Climate data for Heron 1981-2010, extremes 1912-
| Month | Jan | Feb | Mar | Apr | May | Jun | Jul | Aug | Sep | Oct | Nov | Dec | Year |
| Record high °F (°C) | 61 (16) | 59 (15) | 73 (23) | 88 (31) | 96 (36) | 100 (38) | 105 (41) | 106 (41) | 97 (36) | 87 (31) | 68 (20) | 58 (14) | 106 (41) |
| Mean daily maximum °F (°C) | 33.0 (0.6) | 37.9 (3.3) | 46.8 (8.2) | 57.4 (14.1) | 66.3 (19.1) | 73.0 (22.8) | 81.3 (27.4) | 80.9 (27.2) | 70.2 (21.2) | 54.6 (12.6) | 39.7 (4.3) | 31.7 (−0.2) | 56.1 (13.4) |
| Mean daily minimum °F (°C) | 22.3 (−5.4) | 22.8 (−5.1) | 27.2 (−2.7) | 32.0 (0.0) | 38.4 (3.6) | 44.5 (6.9) | 47.1 (8.4) | 45.8 (7.7) | 39.7 (4.3) | 33.3 (0.7) | 28.6 (−1.9) | 21.7 (−5.7) | 33.6 (0.9) |
| Record low °F (°C) | −39 (−39) | −32 (−36) | −22 (−30) | −1 (−18) | 19 (−7) | 25 (−4) | 29 (−2) | 21 (−6) | 9 (−13) | 4 (−16) | −14 (−26) | −35 (−37) | −39 (−39) |
| Average precipitation inches (mm) | 4.25 (108) | 2.91 (74) | 2.94 (75) | 2.36 (60) | 2.83 (72) | 2.82 (72) | 1.38 (35) | 1.07 (27) | 1.73 (44) | 2.69 (68) | 4.61 (117) | 4.15 (105) | 33.74 (857) |
| Average snowfall inches (cm) | 24.5 (62) | 12.6 (32) | 8.6 (22) | 1.3 (3.3) | 0.1 (0.25) | 0 (0) | 0 (0) | 0 (0) | 0 (0) | 0.3 (0.76) | 8.8 (22) | 24.6 (62) | 80.8 (204.31) |
| Average precipitation days (≥ 0.04 in) | 14.7 | 10.8 | 12.0 | 10.1 | 10.8 | 9.8 | 5.5 | 4.6 | 6.3 | 10.2 | 14.6 | 14.2 | 123.6 |
| Average snowy days (≥ 0.4 in) | 9.6 | 5.8 | 4.0 | 1.0 | 0.1 | 0 | 0 | 0 | 0 | 0.3 | 4.7 | 10.5 | 36 |
Source: NWS NOWDATA for Heron 2NW from the NWS Missoula area

==Demographics==

As of the census of 2000, there were 149 people, 58 households, and 41 families residing in the CDP. The population density was 43.9 PD/sqmi. There were 63 housing units at an average density of 18.6 /sqmi. The racial makeup of the CDP was 94.63% White, 3.36% Native American, 0.67% Asian, and 1.34% from two or more races.

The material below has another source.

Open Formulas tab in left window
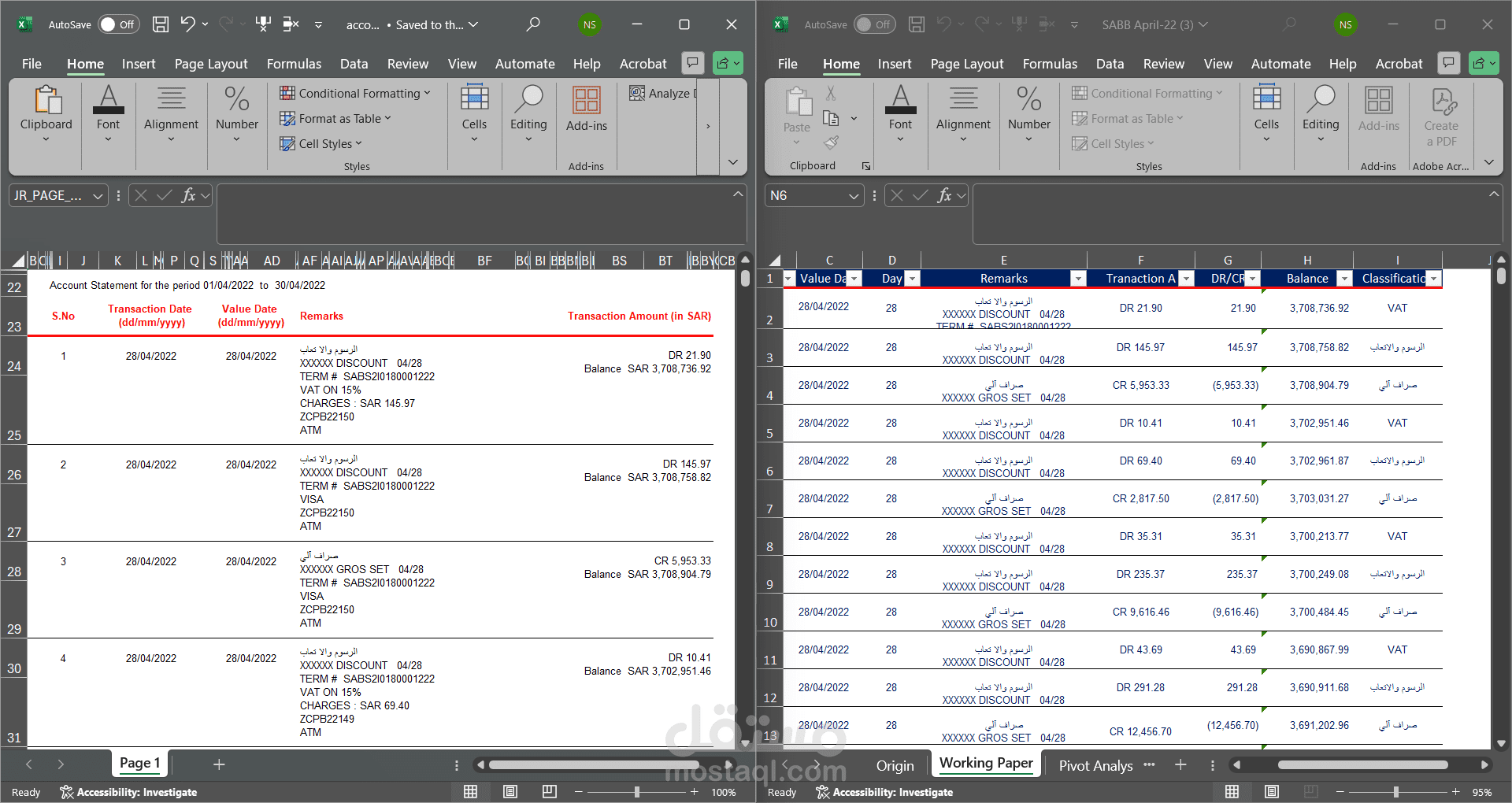Viewport: 1512px width, 803px height. [294, 64]
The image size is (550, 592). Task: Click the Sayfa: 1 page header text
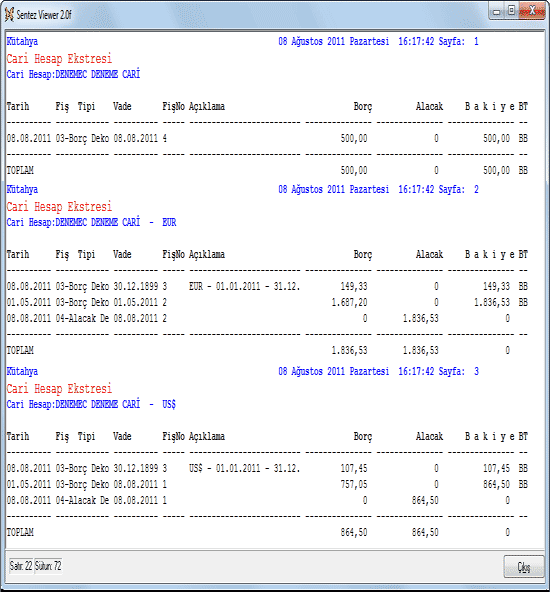[x=458, y=41]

There were 58 households, out of which 32.8% had children under the age of 18 living with them, 67.2% were married couples living together, 3.4% had a female householder with no husband present, and 29.3% were non-families. 29.3% of all households were made up of individuals, and 12.1% had someone living alone who was 65 years of age or older. The average household size was 2.57 and the average family size was 3.20.

In the CDP, the population was spread out, with 30.9% under the age of 18, 2.7% from 18 to 24, 24.8% from 25 to 44, 27.5% from 45 to 64, and 14.1% who were 65 years of age or older. The median age was 42 years. For every 100 females, there were 98.7 males. For every 100 females age 18 and over, there were 98.1 males.

The median income for a household in the CDP was $28,750, and the median income for a family was $31,875. Males had a median income of $27,500 versus $20,000 for females. The per capita income for the CDP was $14,725. There were 15.8% of families and 18.2% of the population living below the poverty line, including 4.9% of under eighteens and 8.7% of those over 64.

Historical population
| Census | Pop. | Note | %± |
| 2020 | 173 |  | — |
U.S. Decennial Census

==Media==
The Sanders County Ledger is a local newspaper. It is printed weekly and also available online.